- [What needs to be done] Look through the entries that follow and count the lines with the word "each". The reply is that number alone.

- [The data]

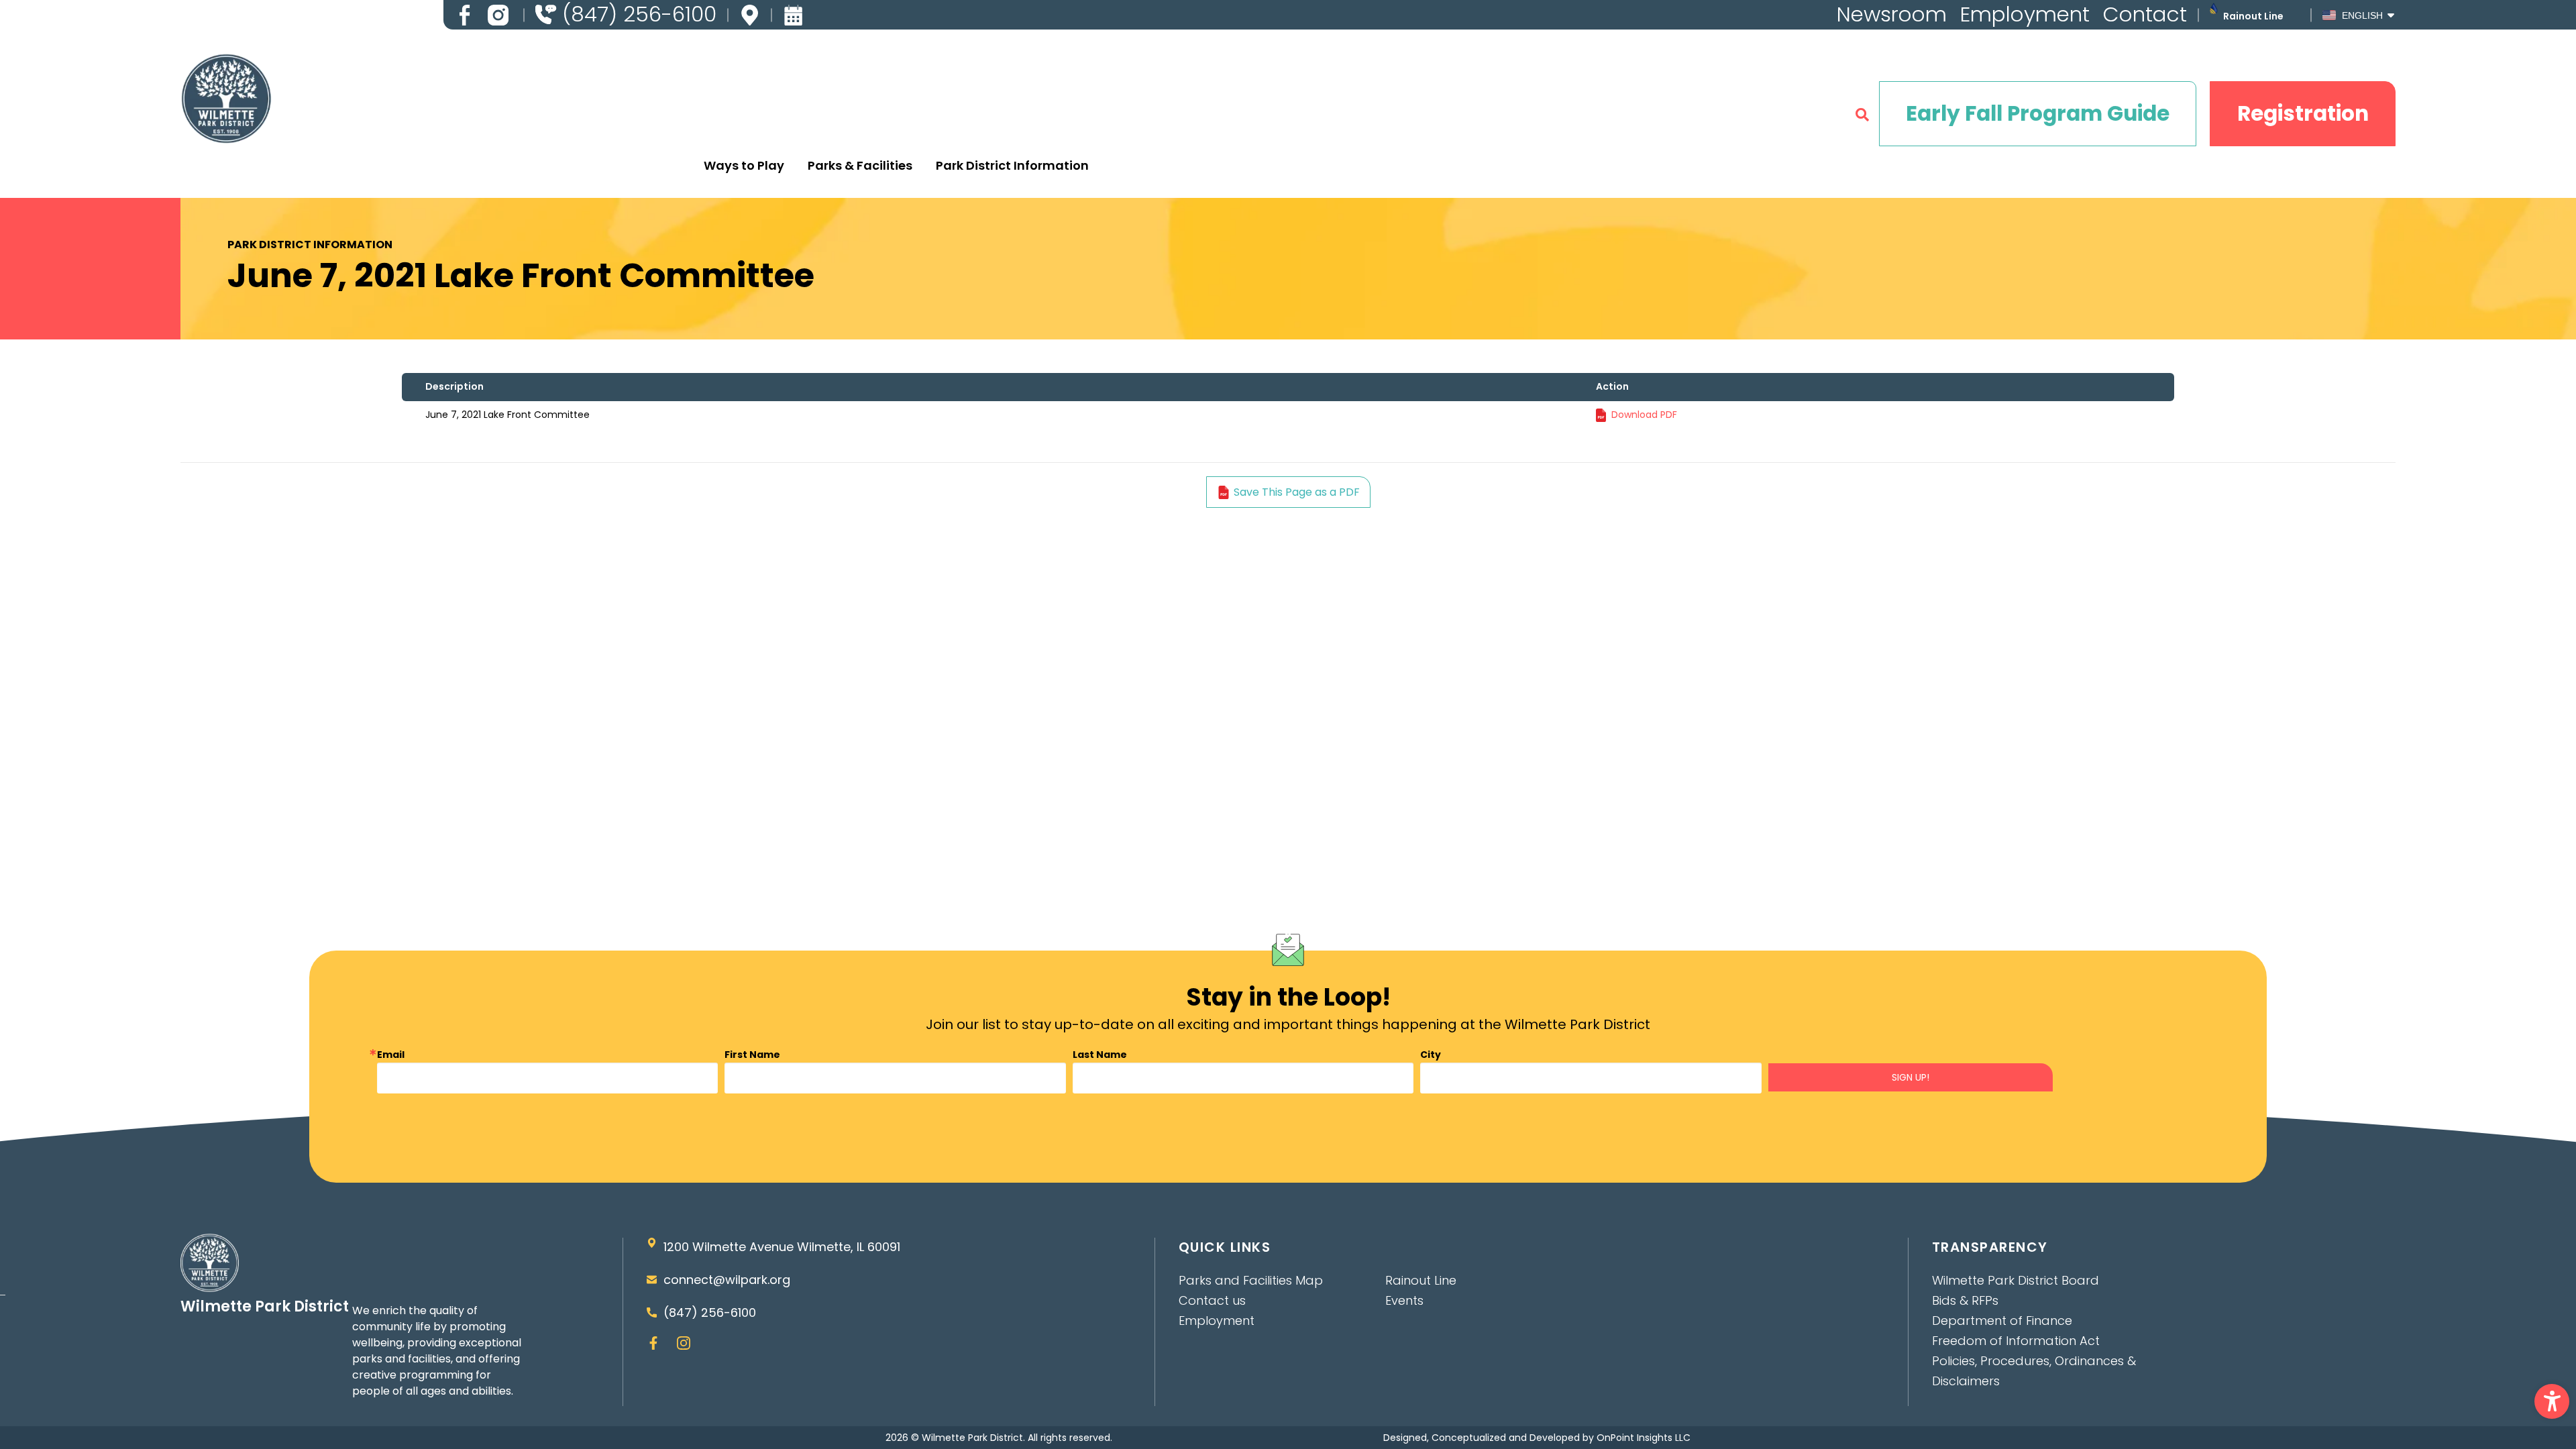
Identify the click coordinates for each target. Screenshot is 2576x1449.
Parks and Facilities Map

* * *

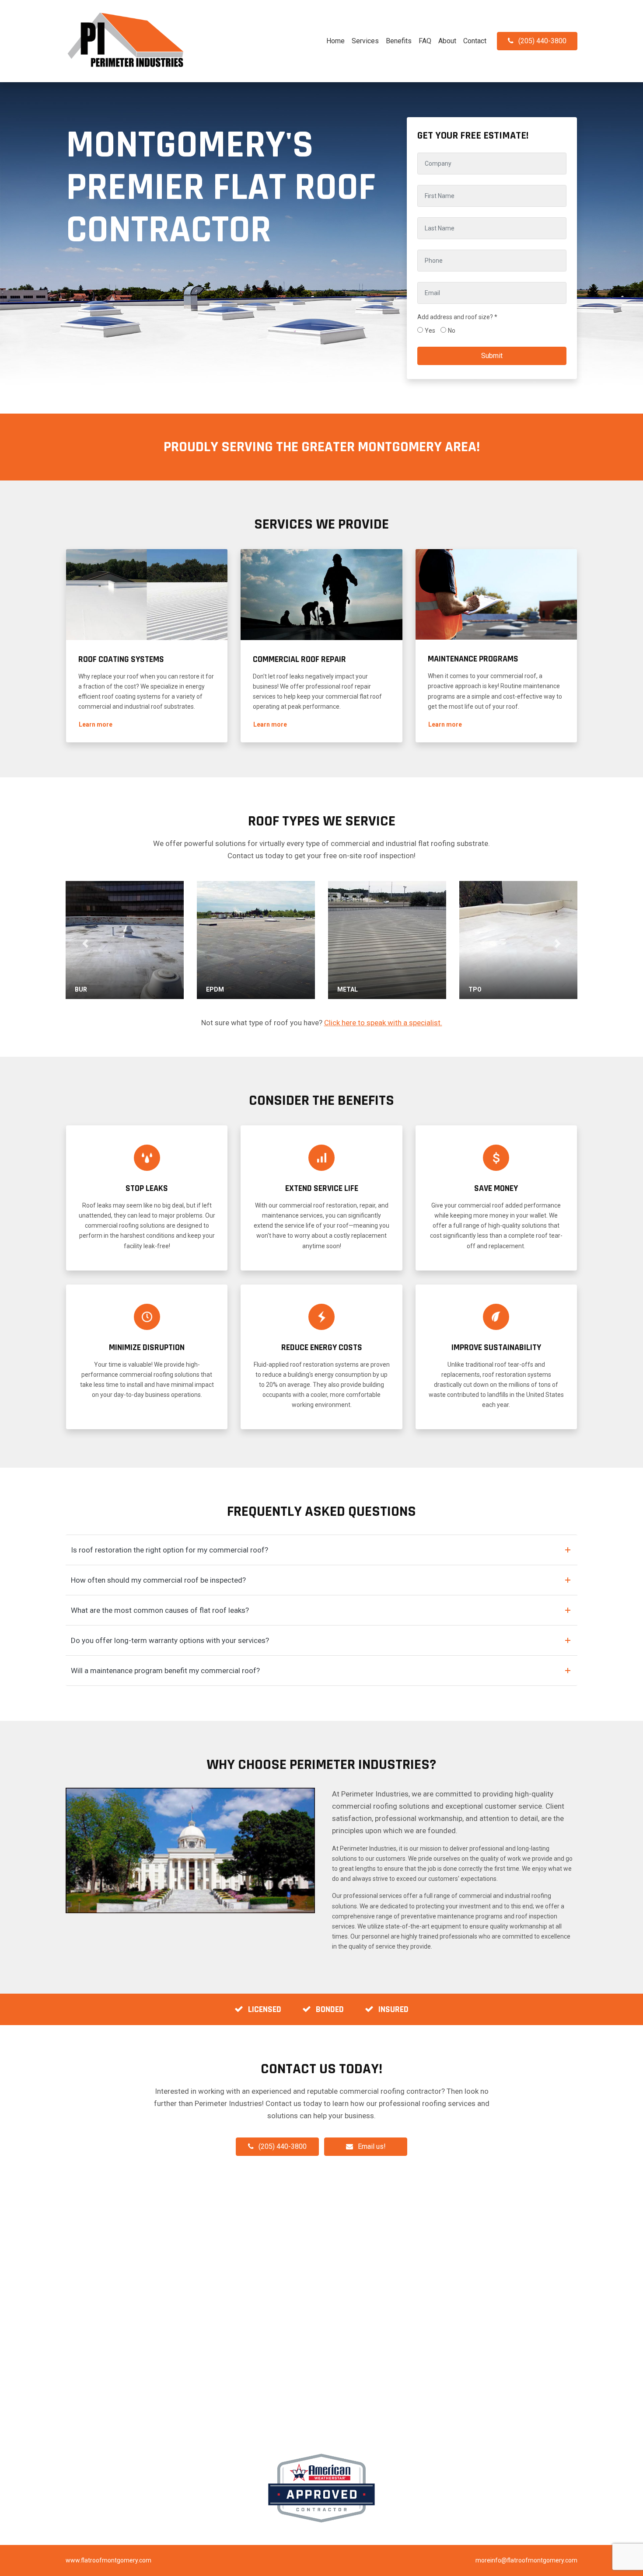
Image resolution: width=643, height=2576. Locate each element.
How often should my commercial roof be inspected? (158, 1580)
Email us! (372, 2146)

- [Response] 2